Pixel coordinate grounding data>
──────────

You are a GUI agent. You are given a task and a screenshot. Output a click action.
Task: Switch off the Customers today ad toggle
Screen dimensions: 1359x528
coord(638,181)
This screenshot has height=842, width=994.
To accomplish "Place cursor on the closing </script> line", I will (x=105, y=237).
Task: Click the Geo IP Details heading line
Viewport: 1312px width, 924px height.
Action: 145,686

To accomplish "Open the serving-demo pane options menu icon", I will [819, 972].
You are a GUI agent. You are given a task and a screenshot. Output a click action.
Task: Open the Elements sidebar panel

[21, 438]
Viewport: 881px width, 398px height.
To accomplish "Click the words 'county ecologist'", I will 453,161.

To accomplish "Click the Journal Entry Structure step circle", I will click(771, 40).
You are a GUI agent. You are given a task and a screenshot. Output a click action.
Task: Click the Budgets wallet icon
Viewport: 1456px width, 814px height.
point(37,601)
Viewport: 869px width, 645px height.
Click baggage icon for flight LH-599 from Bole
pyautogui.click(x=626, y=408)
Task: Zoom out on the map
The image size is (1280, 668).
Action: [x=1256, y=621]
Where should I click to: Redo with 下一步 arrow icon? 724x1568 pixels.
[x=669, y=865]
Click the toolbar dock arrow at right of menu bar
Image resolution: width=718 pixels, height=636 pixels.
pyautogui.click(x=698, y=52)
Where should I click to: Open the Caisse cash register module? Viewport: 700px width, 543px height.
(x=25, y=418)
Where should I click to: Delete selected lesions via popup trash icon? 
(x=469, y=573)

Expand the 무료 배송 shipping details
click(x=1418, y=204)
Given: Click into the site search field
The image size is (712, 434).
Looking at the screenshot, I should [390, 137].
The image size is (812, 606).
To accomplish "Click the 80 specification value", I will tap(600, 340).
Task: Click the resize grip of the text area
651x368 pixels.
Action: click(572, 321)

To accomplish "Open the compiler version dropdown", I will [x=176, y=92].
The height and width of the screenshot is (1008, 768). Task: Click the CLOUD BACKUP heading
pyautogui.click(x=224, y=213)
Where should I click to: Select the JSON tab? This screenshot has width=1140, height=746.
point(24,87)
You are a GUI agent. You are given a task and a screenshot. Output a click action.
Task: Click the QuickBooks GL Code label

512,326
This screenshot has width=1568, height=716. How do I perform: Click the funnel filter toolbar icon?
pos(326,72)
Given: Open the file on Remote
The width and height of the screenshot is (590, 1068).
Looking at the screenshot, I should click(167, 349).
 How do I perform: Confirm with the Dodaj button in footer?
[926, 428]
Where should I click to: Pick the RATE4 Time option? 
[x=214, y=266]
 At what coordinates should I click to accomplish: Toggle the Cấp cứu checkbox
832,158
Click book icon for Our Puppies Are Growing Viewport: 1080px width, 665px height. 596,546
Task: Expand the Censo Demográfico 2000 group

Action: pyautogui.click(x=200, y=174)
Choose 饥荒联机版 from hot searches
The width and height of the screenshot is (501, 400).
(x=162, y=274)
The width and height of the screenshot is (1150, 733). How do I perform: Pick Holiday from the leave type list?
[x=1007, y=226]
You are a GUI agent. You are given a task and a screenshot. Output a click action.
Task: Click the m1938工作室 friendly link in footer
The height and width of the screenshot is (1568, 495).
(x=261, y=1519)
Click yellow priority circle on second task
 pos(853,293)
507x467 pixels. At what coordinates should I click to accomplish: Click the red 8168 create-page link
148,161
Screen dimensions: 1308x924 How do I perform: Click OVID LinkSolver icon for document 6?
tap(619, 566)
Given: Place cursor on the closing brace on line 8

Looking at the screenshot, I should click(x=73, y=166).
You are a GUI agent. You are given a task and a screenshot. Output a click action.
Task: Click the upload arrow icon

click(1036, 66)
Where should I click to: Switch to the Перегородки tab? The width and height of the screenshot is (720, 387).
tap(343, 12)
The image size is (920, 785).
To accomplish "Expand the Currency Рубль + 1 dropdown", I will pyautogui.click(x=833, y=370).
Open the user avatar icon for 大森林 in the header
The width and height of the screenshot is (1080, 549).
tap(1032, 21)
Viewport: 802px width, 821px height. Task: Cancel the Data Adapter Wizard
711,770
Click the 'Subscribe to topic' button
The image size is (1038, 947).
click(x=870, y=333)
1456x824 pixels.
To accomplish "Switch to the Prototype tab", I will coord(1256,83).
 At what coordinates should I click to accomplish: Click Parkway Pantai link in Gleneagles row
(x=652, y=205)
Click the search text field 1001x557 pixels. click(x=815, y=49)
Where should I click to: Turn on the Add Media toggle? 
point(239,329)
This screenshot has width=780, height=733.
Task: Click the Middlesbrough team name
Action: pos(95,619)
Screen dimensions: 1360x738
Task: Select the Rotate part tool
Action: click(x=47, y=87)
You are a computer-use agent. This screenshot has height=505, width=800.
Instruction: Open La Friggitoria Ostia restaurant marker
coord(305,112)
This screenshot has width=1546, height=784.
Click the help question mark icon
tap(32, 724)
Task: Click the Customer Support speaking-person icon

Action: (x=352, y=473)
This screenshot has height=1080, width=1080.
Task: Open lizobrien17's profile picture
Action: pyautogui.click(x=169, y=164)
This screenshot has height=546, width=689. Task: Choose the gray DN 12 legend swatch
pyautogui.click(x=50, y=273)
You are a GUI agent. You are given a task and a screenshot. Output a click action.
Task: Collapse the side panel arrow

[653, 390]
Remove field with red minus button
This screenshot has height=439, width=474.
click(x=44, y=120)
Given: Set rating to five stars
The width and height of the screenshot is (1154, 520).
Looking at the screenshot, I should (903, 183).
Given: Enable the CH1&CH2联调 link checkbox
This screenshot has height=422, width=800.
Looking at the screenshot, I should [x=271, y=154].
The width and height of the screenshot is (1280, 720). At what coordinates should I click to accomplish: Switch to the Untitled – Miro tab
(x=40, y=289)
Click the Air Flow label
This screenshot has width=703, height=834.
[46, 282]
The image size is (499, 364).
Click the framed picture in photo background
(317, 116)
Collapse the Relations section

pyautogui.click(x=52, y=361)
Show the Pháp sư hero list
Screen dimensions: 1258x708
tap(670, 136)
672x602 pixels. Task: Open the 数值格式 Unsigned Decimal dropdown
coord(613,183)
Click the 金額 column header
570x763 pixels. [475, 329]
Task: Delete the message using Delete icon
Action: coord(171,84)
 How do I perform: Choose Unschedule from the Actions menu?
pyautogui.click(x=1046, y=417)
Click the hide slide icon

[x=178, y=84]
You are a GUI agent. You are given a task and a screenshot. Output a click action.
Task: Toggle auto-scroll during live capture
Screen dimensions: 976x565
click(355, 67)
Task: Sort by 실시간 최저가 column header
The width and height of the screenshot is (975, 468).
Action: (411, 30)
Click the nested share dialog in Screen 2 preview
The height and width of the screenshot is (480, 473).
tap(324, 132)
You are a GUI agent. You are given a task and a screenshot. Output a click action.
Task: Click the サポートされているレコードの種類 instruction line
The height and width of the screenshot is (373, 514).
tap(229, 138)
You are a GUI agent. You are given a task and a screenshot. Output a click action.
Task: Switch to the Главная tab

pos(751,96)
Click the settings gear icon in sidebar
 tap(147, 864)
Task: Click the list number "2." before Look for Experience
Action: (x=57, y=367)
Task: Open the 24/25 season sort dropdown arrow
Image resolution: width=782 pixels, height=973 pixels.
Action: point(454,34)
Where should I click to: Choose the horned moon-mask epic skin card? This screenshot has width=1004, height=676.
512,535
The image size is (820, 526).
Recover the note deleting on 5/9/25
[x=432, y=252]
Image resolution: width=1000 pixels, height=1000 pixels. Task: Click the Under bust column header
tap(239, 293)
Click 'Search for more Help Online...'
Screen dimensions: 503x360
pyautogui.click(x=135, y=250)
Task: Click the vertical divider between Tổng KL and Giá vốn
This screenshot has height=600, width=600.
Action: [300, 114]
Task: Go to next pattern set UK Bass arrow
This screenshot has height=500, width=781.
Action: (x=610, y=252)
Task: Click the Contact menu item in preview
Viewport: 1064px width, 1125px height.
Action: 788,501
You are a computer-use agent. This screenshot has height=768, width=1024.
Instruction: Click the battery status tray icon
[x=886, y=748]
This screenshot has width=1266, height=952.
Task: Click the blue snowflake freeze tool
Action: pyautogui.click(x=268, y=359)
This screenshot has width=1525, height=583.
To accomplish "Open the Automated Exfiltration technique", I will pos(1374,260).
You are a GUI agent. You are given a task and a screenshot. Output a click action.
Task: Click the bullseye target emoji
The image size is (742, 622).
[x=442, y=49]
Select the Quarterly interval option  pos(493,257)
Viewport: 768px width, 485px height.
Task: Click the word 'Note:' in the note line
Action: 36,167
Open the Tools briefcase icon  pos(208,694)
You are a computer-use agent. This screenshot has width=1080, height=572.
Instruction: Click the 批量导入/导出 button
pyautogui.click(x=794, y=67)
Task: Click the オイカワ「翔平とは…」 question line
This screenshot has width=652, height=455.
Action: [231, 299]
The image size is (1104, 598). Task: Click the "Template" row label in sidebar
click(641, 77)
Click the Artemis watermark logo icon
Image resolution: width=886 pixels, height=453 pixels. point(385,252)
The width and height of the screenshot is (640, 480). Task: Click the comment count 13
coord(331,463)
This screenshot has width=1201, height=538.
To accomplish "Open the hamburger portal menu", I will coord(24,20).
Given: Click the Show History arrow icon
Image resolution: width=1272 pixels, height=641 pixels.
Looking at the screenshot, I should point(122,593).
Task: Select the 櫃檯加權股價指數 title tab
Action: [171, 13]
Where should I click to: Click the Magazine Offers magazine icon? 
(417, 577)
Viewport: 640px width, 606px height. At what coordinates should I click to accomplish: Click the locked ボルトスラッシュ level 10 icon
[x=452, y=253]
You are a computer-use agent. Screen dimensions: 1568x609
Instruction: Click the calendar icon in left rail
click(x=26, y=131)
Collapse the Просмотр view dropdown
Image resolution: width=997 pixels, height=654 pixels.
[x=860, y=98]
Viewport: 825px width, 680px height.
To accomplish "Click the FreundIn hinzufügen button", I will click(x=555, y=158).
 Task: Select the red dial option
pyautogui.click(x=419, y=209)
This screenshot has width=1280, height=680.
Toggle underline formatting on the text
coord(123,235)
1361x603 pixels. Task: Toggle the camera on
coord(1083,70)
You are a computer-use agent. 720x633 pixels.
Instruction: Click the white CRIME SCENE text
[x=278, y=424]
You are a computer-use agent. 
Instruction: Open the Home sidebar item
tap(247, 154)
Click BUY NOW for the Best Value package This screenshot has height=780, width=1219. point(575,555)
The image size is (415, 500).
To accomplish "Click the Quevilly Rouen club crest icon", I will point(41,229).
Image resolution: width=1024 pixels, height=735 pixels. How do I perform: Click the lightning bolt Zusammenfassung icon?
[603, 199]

──────────

Across the records above, tally the lines that contain "computer" and return the number alone.

Written response>
6